#### DOCUMENT TEXT
Earth Systems Science Ph.D. student continues her STEM journey

By Ashley Garcia

Christina Estela Brown is a postdoctoral scholar with the National Center for Integrated Coastal Research and the Department of Tourism, Events & Attractions in the Rosen College of Hospitality Management at the University of Central Florida.

Brown received a Ph.D. in Earth Systems Science from FIU in 2019. She wanted to study environmental and ecological economics, but also wanted a deep understanding of the ecosystems she was studying. The Earth Systems Science program, she says, “gave me an opportunity to really develop a transdisciplinary framework for understanding socio-ecological systems.”

Brown is proud of studying at FIU and loved working alongside a diverse student body and faculty with powerful perspectives from different places and backgrounds.

“As a queer Latina from Miami, diversity is incredibly important to me and so is contributing to my community. Being able to get my Ph.D. at a Hispanic Serving Institution where I could pursue research about South Florida that can help inform water management decisions was a huge draw.”

Her dissertation focused on economic gains to recreational fisheries from restoring freshwater flows to the Everglades and the economic losses from increased crop flooding due to climate change and sea level rise.

While at FIU, Brown was supported through FIU Agroecology’s USDA National Institute of Food and Agriculture-funded higher education grants and a National Science Foundation Water Sustainability and Climate grant. The grants provided her with a Research Assistantship that helped her change her course of study from pure economics to ecological economics, an interdisciplinary science and social science.

She was able to participate in a number of professional development opportunities, which included being part of a multidisciplinary research project, the chance to present her work at multiple national and international conferences and selection to the board of directors of a national professional society, the U.S. Society for Ecological Economics (USSEE).

She credits her mother for her interest in science, who studied microbiology in Puerto Rico after leaving Cuba.

“She always encouraged my curiosity,” says Brown. “Growing up seeing her work in science communication at the Food and Drug Administration taught me so much about the way science research impacts policy and education.”

She also credits her advisor, Mahadev Bhat, Co-Director of the FIU Agroecology Program and her agroecology labmates for invaluable support and encouragement.
########
#### STORED DATA
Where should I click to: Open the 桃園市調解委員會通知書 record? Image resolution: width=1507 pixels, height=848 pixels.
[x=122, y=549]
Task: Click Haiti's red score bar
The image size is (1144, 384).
########
#### STORED DATA
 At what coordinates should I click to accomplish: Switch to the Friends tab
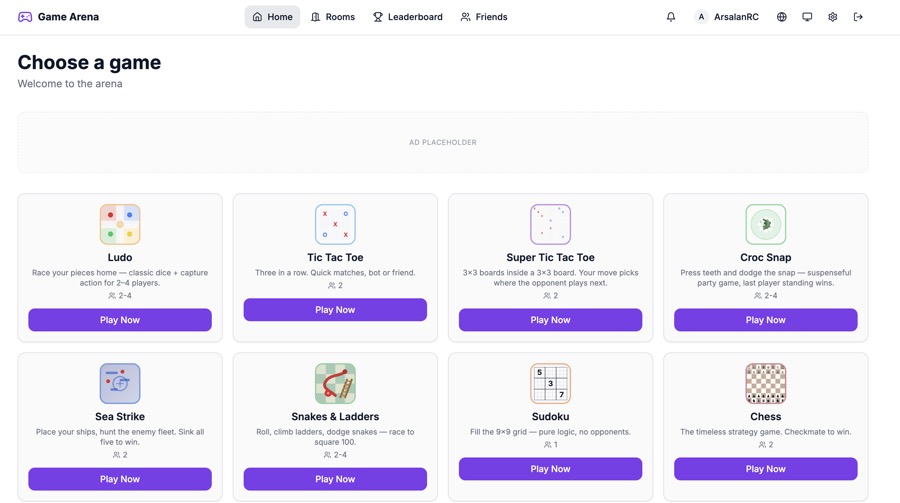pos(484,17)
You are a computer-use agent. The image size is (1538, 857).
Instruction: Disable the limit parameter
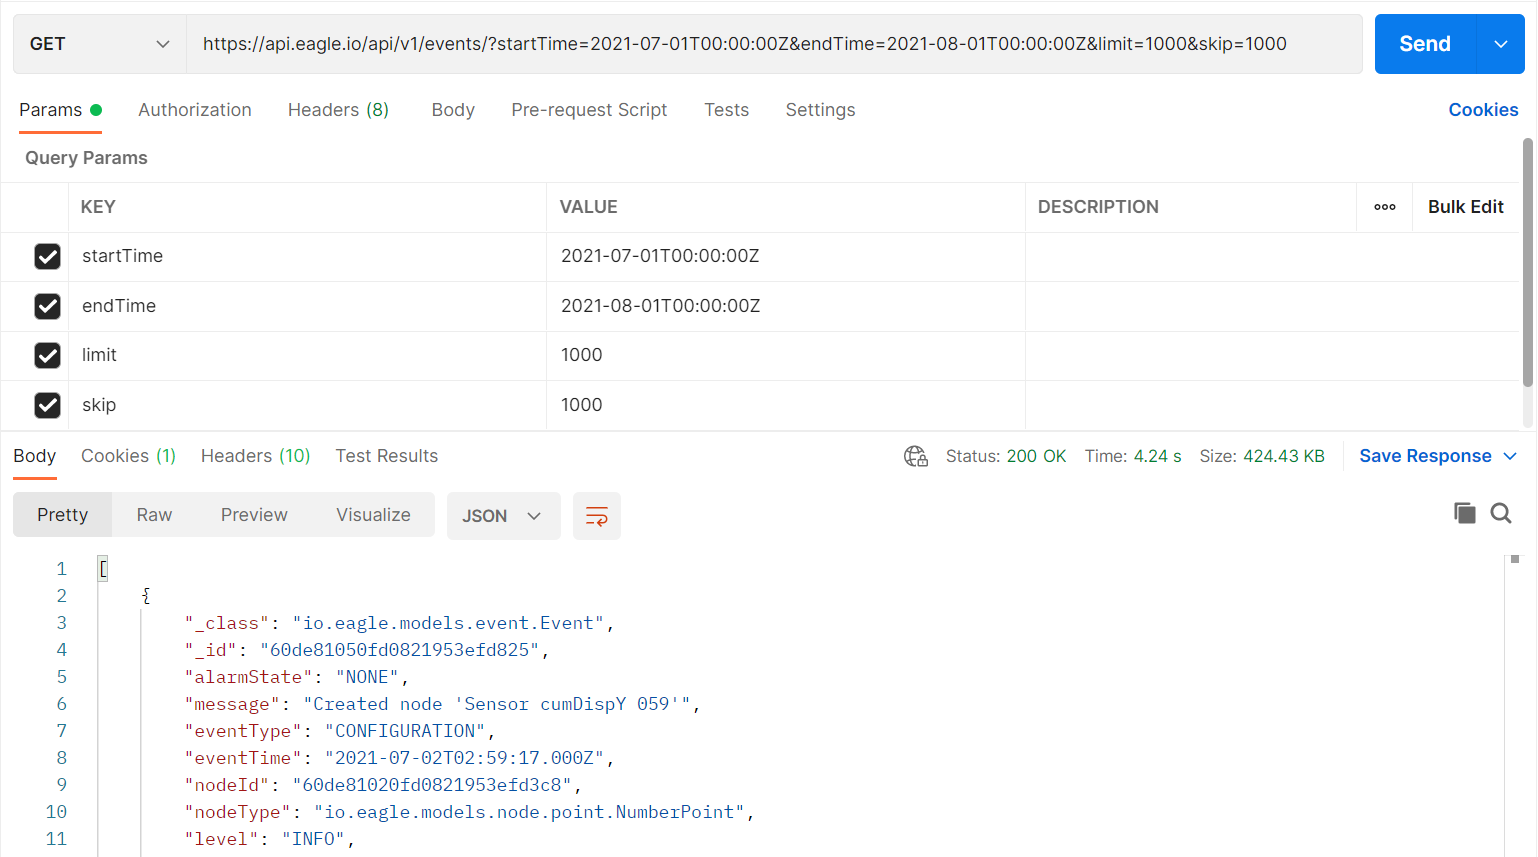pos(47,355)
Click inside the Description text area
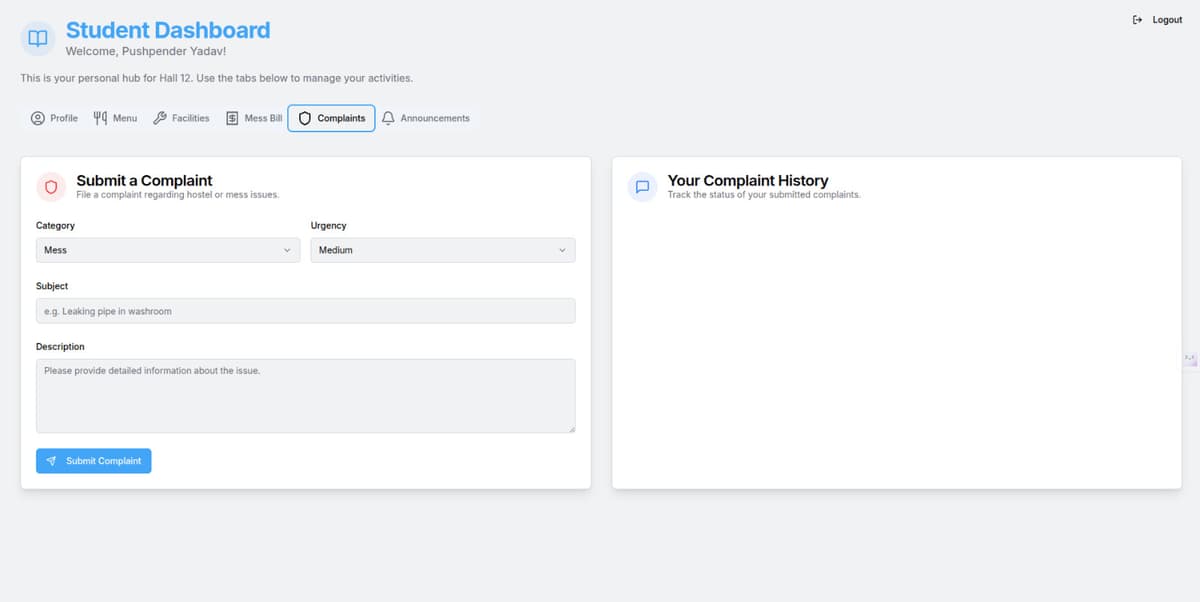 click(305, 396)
########
● WORK REQUEST
Pick up the profile of Christina Estela Brown and continue it from its final sentence. The data above are separate material and have no connection to the profile of Christina Estela Brown.

● RESULT OF THIS EXERCISE
“The academic world can be very competitive, and it really helps to build a support system of people who are going to lift you up and be your allies when things get hard,” she said.

Brown is currently working on a few different projects centered around the economic effects of natural events and disasters like red tide and tropical cyclones in Florida. As a state with such a huge tourism sector, Florida is particularly vulnerable to economic losses from these events, which could be exacerbated by climate change.

She’s already published and is the lead author on the article ‘Ecological-economic assessment of the effects of freshwater flow in the FloridaEverglades on recreational fisheries’ in Science of the Total Environment and a conference paper entitled ‘A Game-Theoretic Model of Crop Flood Indemnity in South Florida.’

She plans to stay in academia and continue her research on the economics of coastal systems, continuing to blend her passion for teaching and her love of research. She’s dreaming big.

“I’m proud of the work I’m doing specializing in Florida’s unique ecosystems and industries and I’d also be interested in taking what I’ve learned and applying it to research in other geographies.”

Her advice to girls who are starting out in science?

“Don’t listen to anyone who tries to make you feel less-than or undeserving of being in the classroom or in the lab. You belong, so let the unique experiences and frame of reference you’re bringing to the table guide your research along with what you’re learning in your journey as a scientist.” 

This article first appeared in ADVANCE News.